WORK ORDER | Where in the records does the word "agent" appear? Copy each line that holds it.

○ ○ ○

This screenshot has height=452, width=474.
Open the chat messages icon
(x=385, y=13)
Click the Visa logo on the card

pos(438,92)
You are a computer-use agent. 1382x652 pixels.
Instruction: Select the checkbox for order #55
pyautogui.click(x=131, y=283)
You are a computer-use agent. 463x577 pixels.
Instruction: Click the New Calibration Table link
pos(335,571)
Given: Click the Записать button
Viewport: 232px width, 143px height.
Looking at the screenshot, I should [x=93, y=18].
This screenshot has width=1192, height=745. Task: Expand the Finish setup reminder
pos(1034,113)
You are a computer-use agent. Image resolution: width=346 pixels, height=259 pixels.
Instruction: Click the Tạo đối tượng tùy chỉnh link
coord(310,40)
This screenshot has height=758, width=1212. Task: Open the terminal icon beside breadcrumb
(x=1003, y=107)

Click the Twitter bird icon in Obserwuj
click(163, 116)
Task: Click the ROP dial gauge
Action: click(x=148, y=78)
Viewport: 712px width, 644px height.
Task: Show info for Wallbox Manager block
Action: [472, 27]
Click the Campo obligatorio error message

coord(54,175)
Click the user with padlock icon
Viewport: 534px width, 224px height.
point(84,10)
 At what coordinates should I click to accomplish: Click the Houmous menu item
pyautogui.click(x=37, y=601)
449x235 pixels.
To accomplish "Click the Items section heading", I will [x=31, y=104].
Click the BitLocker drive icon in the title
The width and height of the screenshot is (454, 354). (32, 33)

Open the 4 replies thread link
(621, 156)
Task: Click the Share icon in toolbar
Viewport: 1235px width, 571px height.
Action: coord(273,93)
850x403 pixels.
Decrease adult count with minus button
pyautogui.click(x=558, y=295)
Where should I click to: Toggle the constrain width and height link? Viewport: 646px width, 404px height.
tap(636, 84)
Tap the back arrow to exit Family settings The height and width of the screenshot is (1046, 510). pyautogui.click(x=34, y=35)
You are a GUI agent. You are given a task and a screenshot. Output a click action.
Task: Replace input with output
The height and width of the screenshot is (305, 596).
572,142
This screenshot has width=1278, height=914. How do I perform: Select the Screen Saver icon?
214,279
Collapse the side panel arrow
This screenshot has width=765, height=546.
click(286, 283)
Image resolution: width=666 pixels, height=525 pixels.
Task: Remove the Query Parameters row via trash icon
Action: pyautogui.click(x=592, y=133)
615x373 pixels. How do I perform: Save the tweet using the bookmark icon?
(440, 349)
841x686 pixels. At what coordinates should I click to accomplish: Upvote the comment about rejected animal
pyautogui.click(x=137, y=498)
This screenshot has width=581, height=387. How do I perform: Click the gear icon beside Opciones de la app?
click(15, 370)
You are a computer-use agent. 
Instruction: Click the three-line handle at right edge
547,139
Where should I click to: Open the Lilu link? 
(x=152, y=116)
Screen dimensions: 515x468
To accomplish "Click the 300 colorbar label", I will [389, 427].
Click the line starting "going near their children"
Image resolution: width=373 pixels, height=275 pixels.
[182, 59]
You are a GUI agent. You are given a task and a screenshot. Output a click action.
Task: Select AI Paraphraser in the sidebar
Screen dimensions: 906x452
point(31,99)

○ ○ ○

SOLUTION |
You are a computer-use agent. 1382x652 pixels.
You are a computer-use agent. 463x577 pixels.
You are a computer-use agent. Image resolution: width=346 pixels, height=259 pixels.
You are a GUI agent. You are given a task and a screenshot. Output a click action.
You are a computer-use agent. 
You are a GUI agent. You are given a task and a screenshot. Output a click action.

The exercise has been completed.